LJPC-501 is La Jolla’s proprietary formulation of angiotensin II. Angiotensin II, the major bioactive component of the renin-angiotensin system, serves as one of the body’s central regulators of blood pressure.

LJPC-501 for Catecholamine-Resistant Hypotension (CRH)

La Jolla is developing LJPC-501 for the treatment of catecholamine-resistant hypotension (CRH), which is an acute, life-threatening condition in which blood pressure drops to dangerously low levels in patients who respond poorly to current treatments. Angiotensin II has been shown to raise blood pressure in a randomized, placebo-controlled clinical trial in CRH, which was recently published in the journal Critical Care, as well as in animal models of hypotension.
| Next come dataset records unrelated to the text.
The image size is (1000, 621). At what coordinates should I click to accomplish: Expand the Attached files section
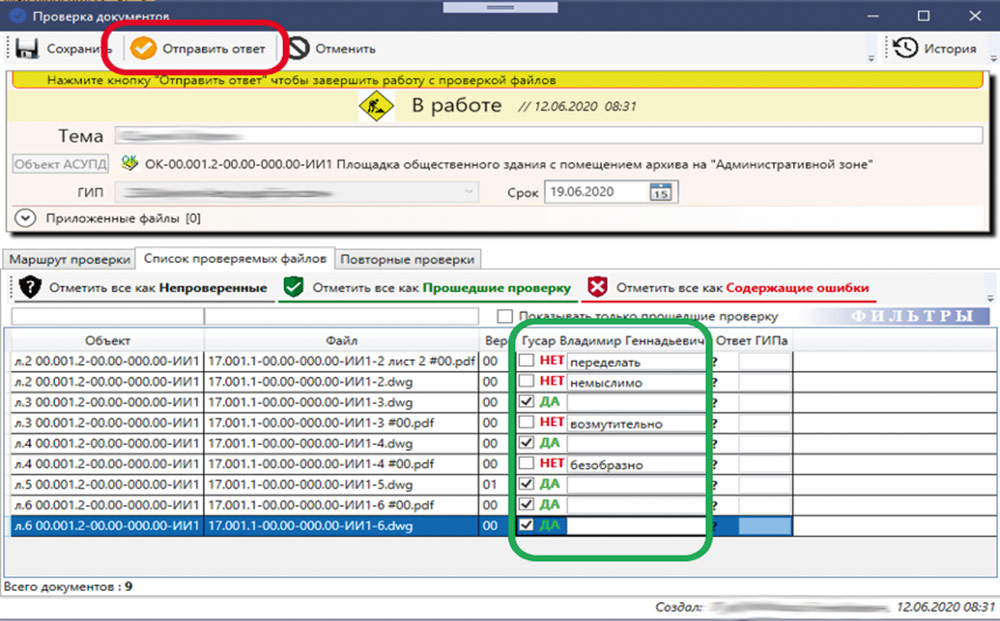pos(26,217)
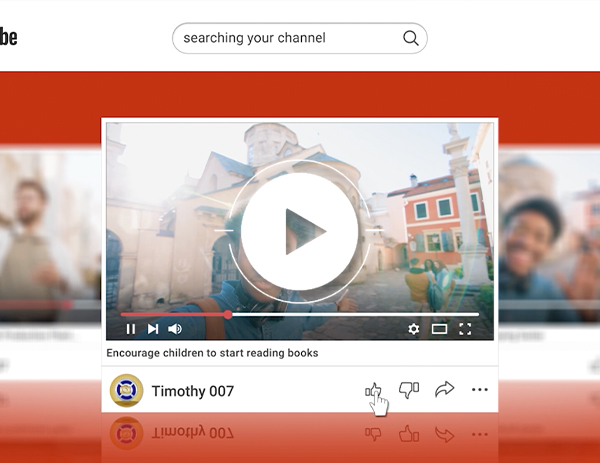This screenshot has height=463, width=600.
Task: Click the Timothy 007 channel avatar
Action: pos(127,391)
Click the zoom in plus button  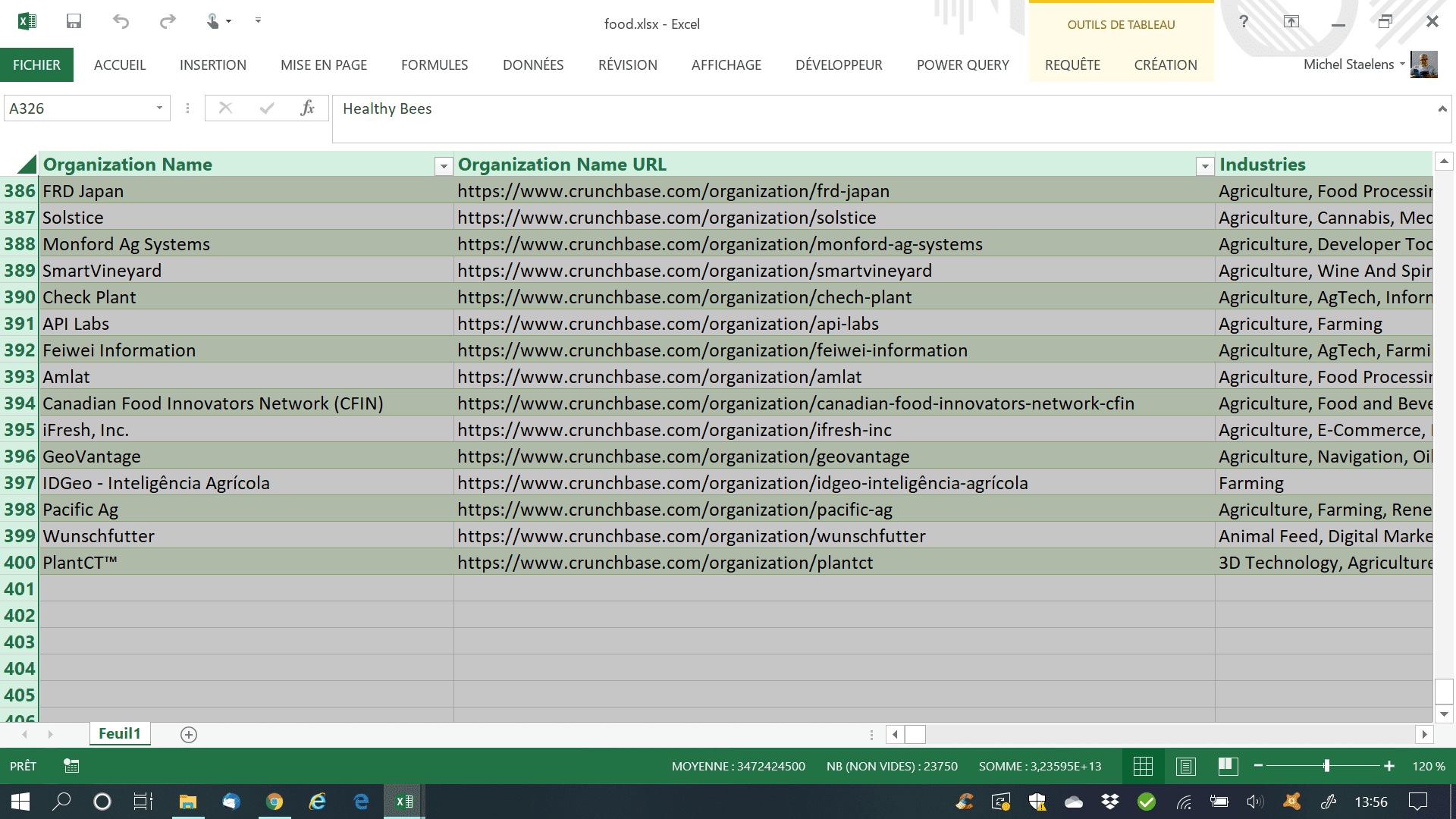[1389, 766]
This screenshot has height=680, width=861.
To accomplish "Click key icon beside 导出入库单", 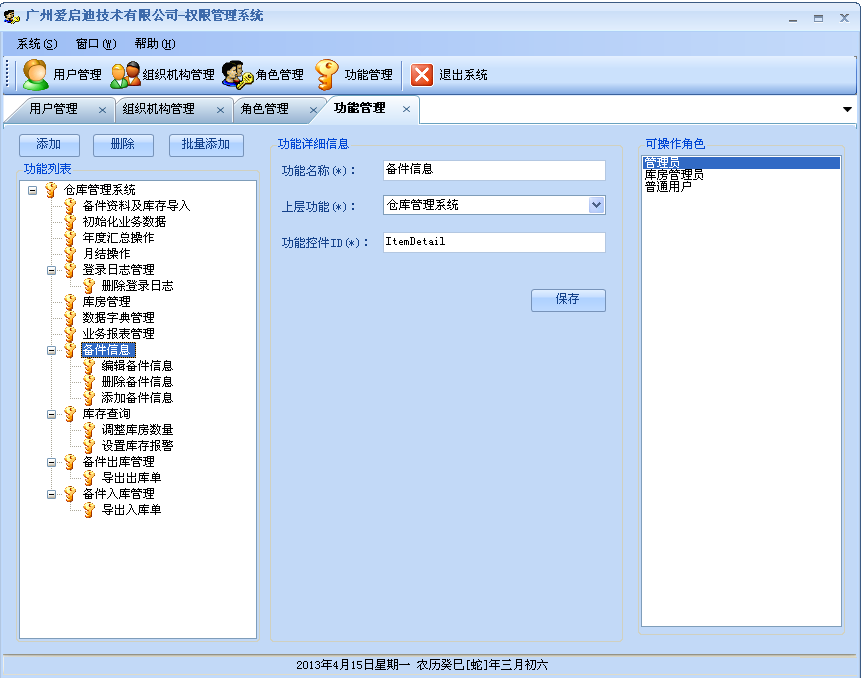I will click(89, 510).
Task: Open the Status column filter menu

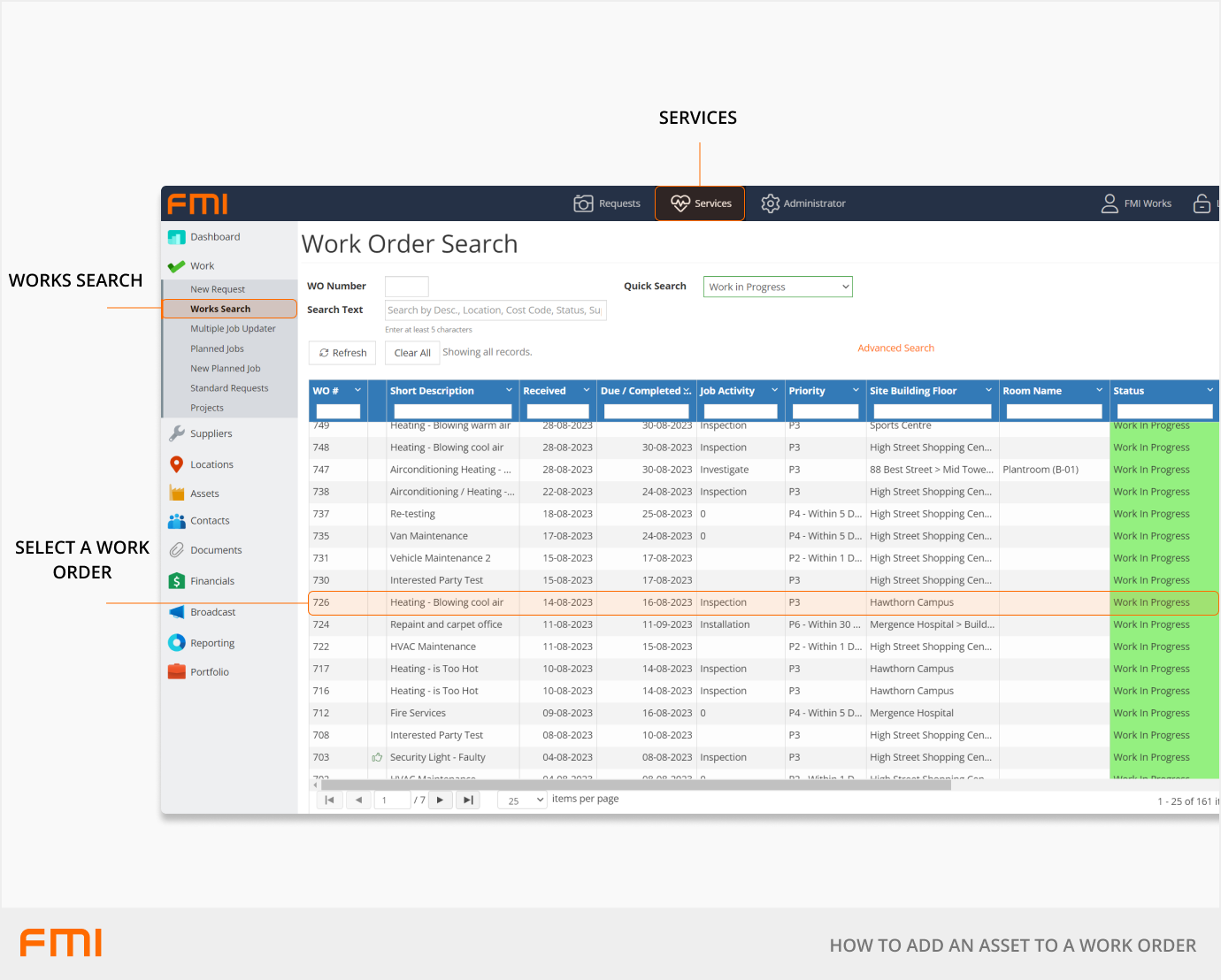Action: tap(1209, 390)
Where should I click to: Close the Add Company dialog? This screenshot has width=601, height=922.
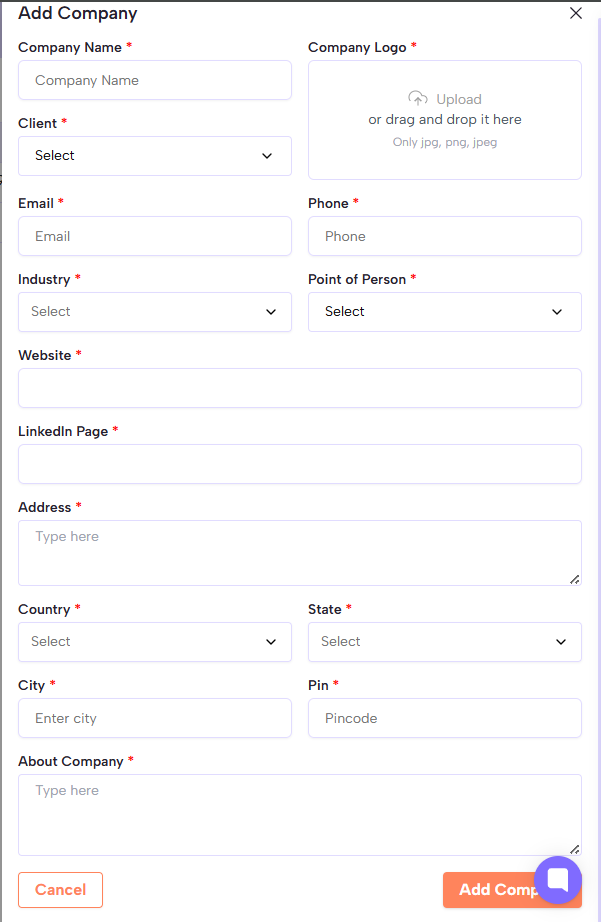point(575,14)
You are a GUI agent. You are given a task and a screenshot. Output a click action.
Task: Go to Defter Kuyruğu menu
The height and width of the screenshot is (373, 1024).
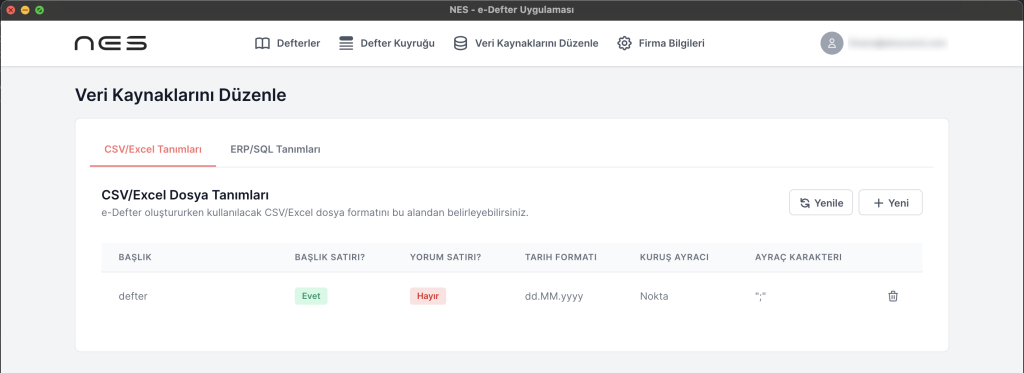pos(387,44)
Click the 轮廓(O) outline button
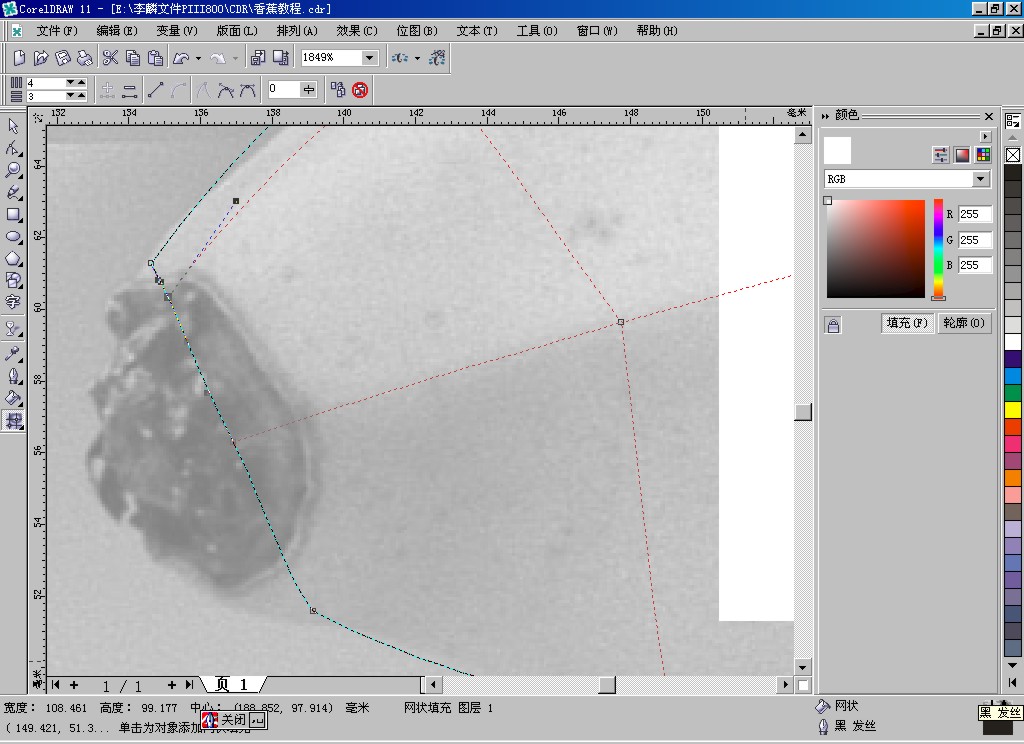 (963, 323)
Preclinical pharmacology studies conducted by La Jolla have demonstrated that catecholamine resistance may be in part a result of reduced endogenous production of angiotensin II. La Jolla is currently enrolling patients into its ATHOS (Angiotensin II for the Treatment of High-Output Shock) 3 trial, which is a multicenter, randomized, double-blind, placebo-controlled, Phase 3 clinical trial of LJPC-501 in patients with CRH. The ATHOS 3 trial is being conducted under a Special Protocol Assessment (SPA) with the U.S. Food and Drug Administration in which it was agreed that the primary efficacy endpoint is increase in blood pressure. Results from ATHOS 3 are expected in the first quarter of 2017.